A biomechanical investigation of different screw head designs for vertebral derotation in scoliosis surgery.

BACKGROUND CONTEXT

The posterior pedicle screw-rod system, which is widely used to correct spinal deformities, achieves a good correction rate in the frontal and coronal planes but not in the axial plane. Direct vertebral derotation (DVD) was developed to correct axial plane deformities. However, the design of screw head and body connection, in terms of monoaxial, polyaxial, and uniplanar screw, may influence the efficiency of DVD.

PURPOSE

This study compared the efficiency of a newly designed uniplanar screw with that of monoaxial and polyaxial screws in the DVD maneuver.

STUDY DESIGN

A porcine spine model and monoaxial, polyaxial, and uniplanar screws were used to examine the biomechanics of the DVD maneuver.

METHODS

Six T7-T13 porcine thoracic spine segments were used as test specimens in this study. Pedicle screws were inserted in the left pedicles of the T9-T11 spinal segments and then connected with a rod. Three types of pedicle screws with different screw head designs (monoaxial, polyaxial, and uniplanar) were employed in this study. The material testing system (MTS) machine generated a rotational moment through the derotational tube on the T10 (apical body) pedicle screw, which simulated the motion applied during the surgical vertebral derotational procedure. The pedicle strain and the kinematics of the vertebral body and derotational tube were recorded to evaluate the derotational efficiency of different pedicle screw head designs.

RESULTS

The variances of the derotation for the monoaxial, polyaxial, and uniplanar screws were 2.22°±1.43°, 32.23°±2.26°, and 4.75°±1.60°, respectively; the derotation efficiency was 0.65, 0.51, and 0.12, respectively, when the torques of the spinal constructs reached 3 Nm. The rotational variance of the polyaxial screw was statistically greater than that of the monoaxial and uniplanar screws (p<.05). The maximum micro-strains of the pedicles for the monoaxial, polyaxial, and uniplanar screws were 1,067.45±550.35, 747.68±393.56, and 663.55±271.04, respectively, with no statistically significant differences (p>.05).

CONCLUSIONS

The screw head design played an important role in the efficiency and variance of the derotation during the DVD maneuver.
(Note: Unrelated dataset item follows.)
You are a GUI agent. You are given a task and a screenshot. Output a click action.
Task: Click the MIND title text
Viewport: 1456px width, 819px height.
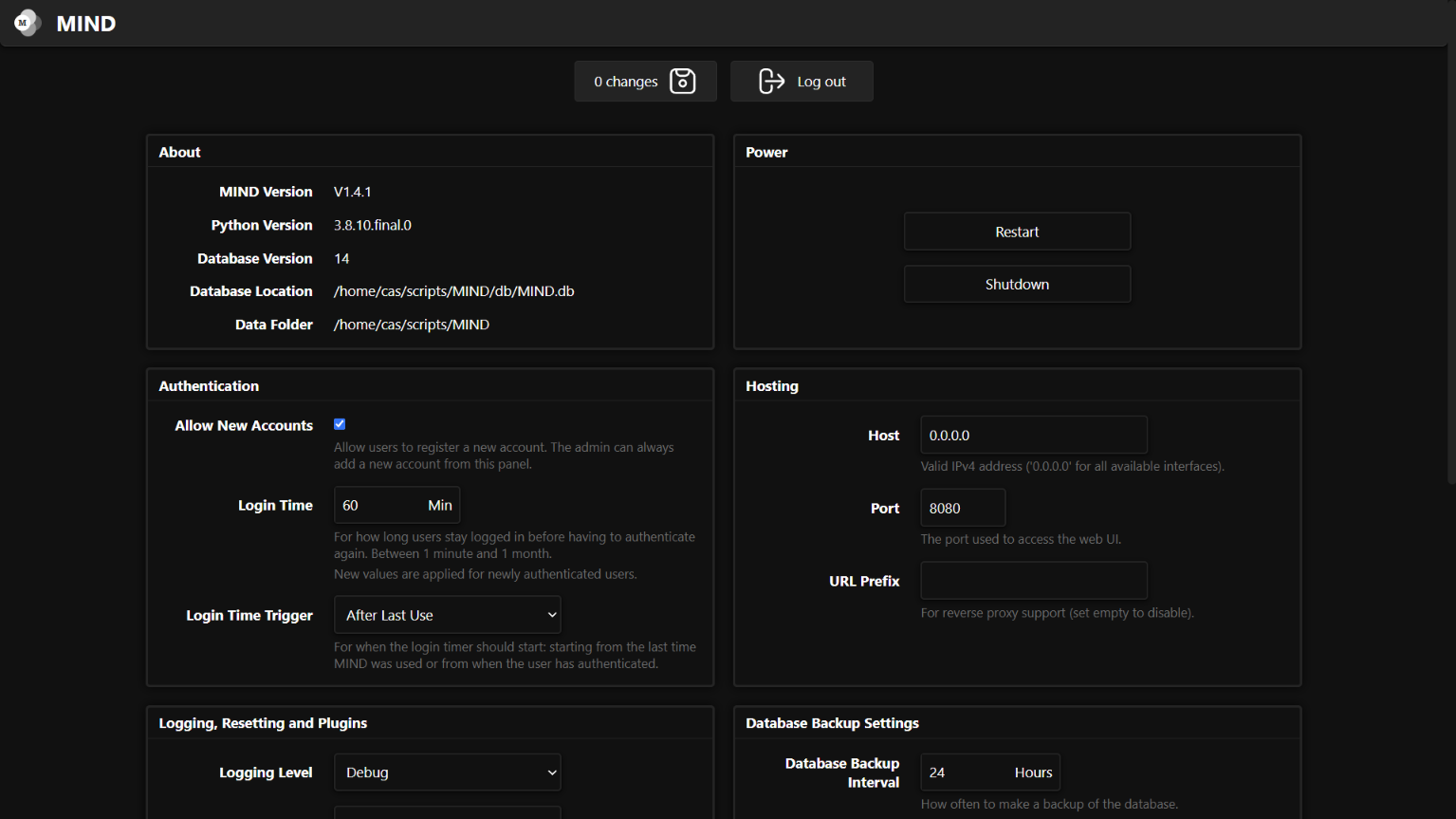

The derotational efficiency of the newly designed uniplanar screw was closer to that of the monoaxial screw group than to that of the polyaxial screw group. The polyaxial screw was inferior to DVD owing to a derotational variance between the derotational tube and the apical body that was correlated with the range of motion of the screw head. In the present study, the pedicle strain was similar in all groups. However, the pedicle strain of the uniplanar screw group was lower than that of the monoaxial screw group and was similar to that of the polyaxial screw group when the angle of rotation of the apical body increased.